5 décembre 2023. Le drame s’est passé très vite pour Stéphanie Goulet, qui accouchait d’un troisième enfant en pleine santé conçu avec la fécondation in vitro. Durant le travail, elle a eu une rupture utérine, une urgence médicale grave. Selon le souvenir de la mère, la médecin a été appelée trois fois à son chevet par l’infirmière.

« On m’a dit : “Elle finit sa bouchée et elle s’en vient.” Je l’ai de travers, cette bouchée-là », se rappelle la femme qui dénonce le manque de précautions à l’accouchement. Comme elle avait eu une césarienne par le passé, cela augmentait son risque de rupture utérine. Malheureusement, la petite Alizée n’a pas survécu.

Zachary Duke.

12 novembre 2022. L’accouchement, qui était prévu le 11 novembre, avait été reporté faute de place à l’hôpital. Alors enceinte de 41 semaines, Marie-Pierre Sauvé avait eu la confirmation que le cœur battait bien, le 10 novembre. Le lendemain, elle s’est rendue d’urgence à l’hôpital parce qu’elle ne sentait plus le bébé bouger. Il était trop tard.

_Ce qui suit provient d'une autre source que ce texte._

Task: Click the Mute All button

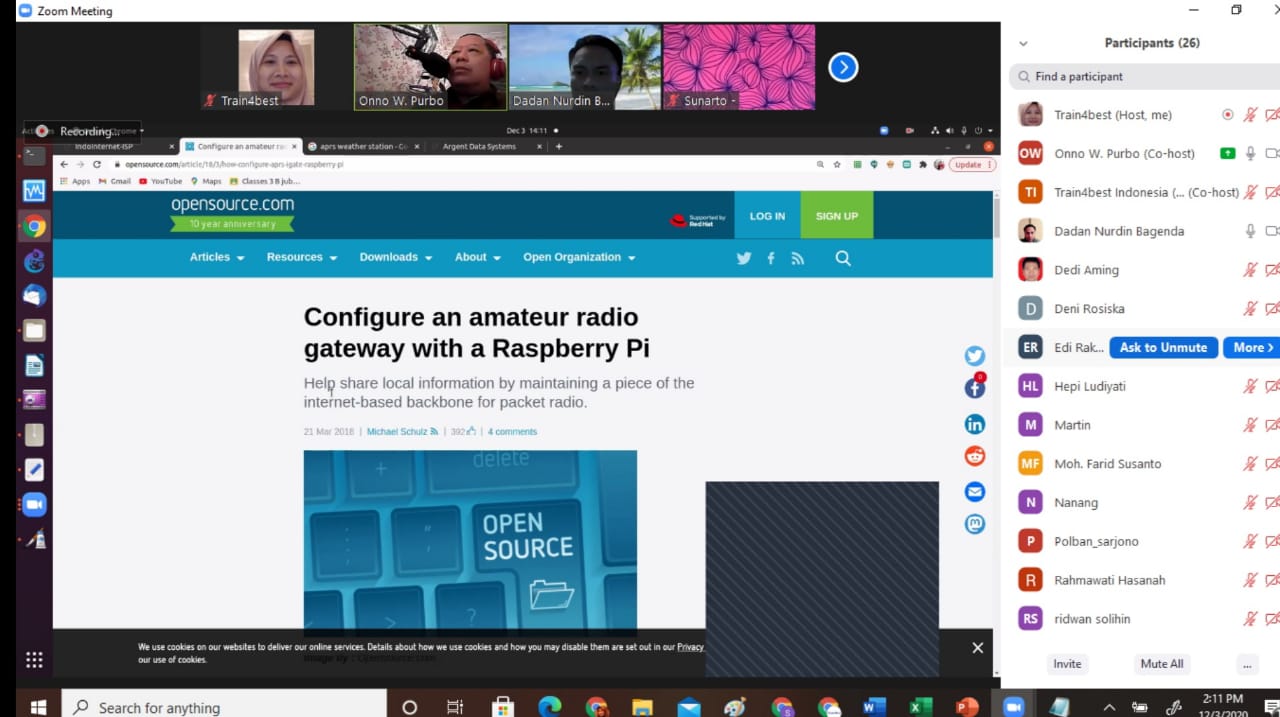Action: click(x=1162, y=664)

« J’aurais donc dû être provoquée avant. (…) S’il était sorti à 40 semaines, on n’en serait pas là, confie Mme Sauvé, dont la mère avait aussi perdu un bébé à terme. J’y pense 1000 fois par jour, tu n’oublies jamais ça. » Encore aujourd’hui, elle trouve « inconcevable » que la raison du décès demeure inconnue.

Alice Barrette

3 août 2021. Lorsqu’elle s’est présentée pour accoucher, Véronique Rancourt savait qu’elle attendait un gros bébé. La mère avait même discuté d’une césarienne avec son médecin. Durant l’accouchement, la tête du poupon était sortie, mais les médecins n’arrivaient pas à faire passer les épaules, qui restaient coincées.

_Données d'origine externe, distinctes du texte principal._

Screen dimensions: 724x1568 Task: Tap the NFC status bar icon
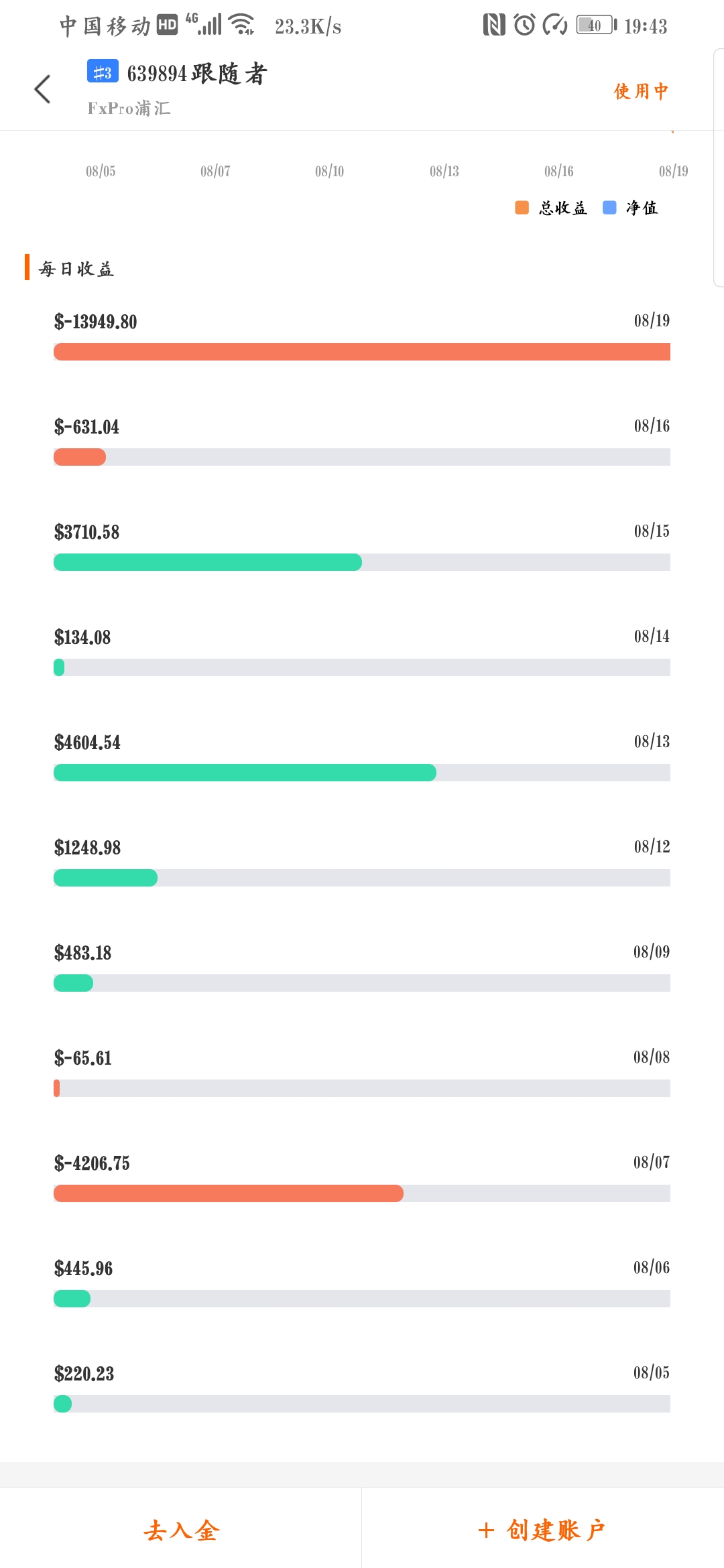click(x=494, y=25)
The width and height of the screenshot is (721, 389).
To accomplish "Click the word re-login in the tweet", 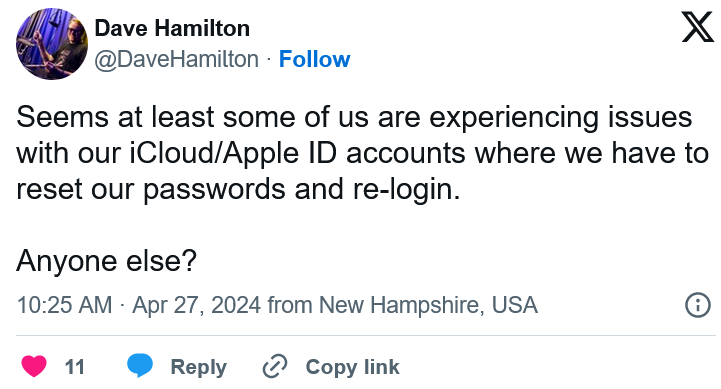I will tap(406, 189).
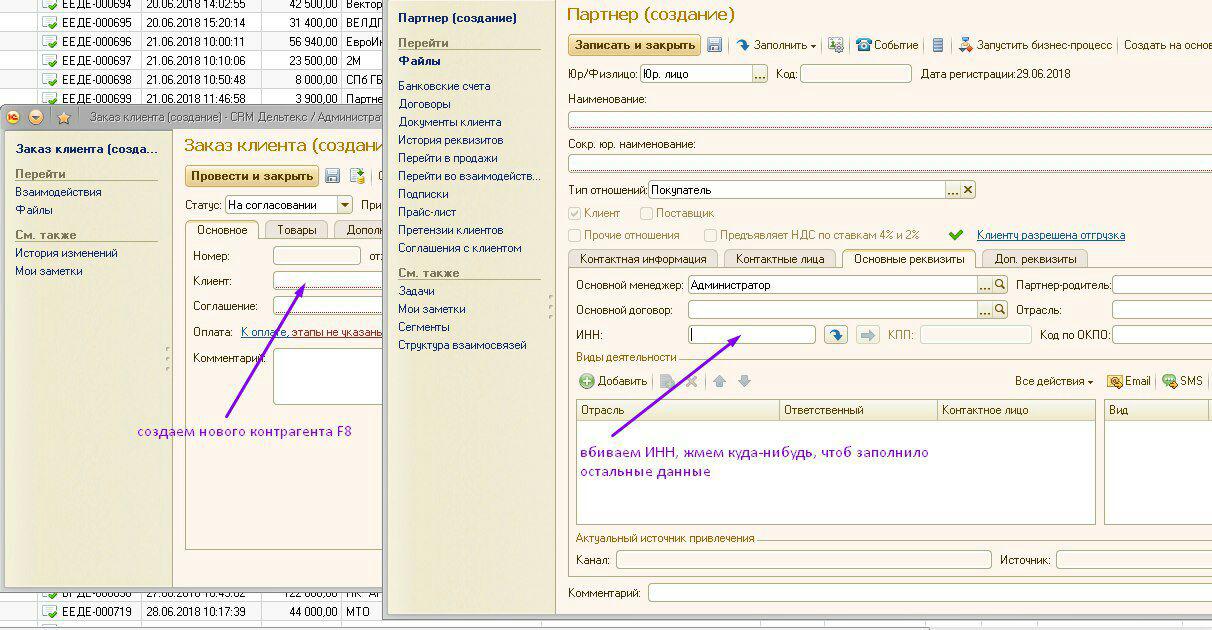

« Elle a été prise huit minutes en dedans de moi, raconte la mère de 41 ans, encore émue aux larmes. Même si elle avait survécu, elle aurait été très atteinte, elle avait trop manqué d’air. Je ne le sais pas ce qui s’est passé, déplore-t-elle. Je me suis toujours dit que si j’avais eu une césarienne, j’aurais mon bébé dans les bras. »

Evan Lamothe

10 novembre 2019. L’accouchement du poupon a été très pénible et a duré plus de 30 heures avant que la mère soit finalement envoyée en salle d’opération pour une césarienne. Mélanie Lamothe, qui avait 37 ans et qui a « vomi tout le long de l’accouchement », avait demandé une césarienne.

« La médecin me faisait sentir extrêmement mal. Il y a eu de la négligence de ne pas m’avoir écoutée », déplore la femme. À la naissance, le bébé ne respirait plus depuis 28 minutes, selon ce qu’on a rapporté à la mère.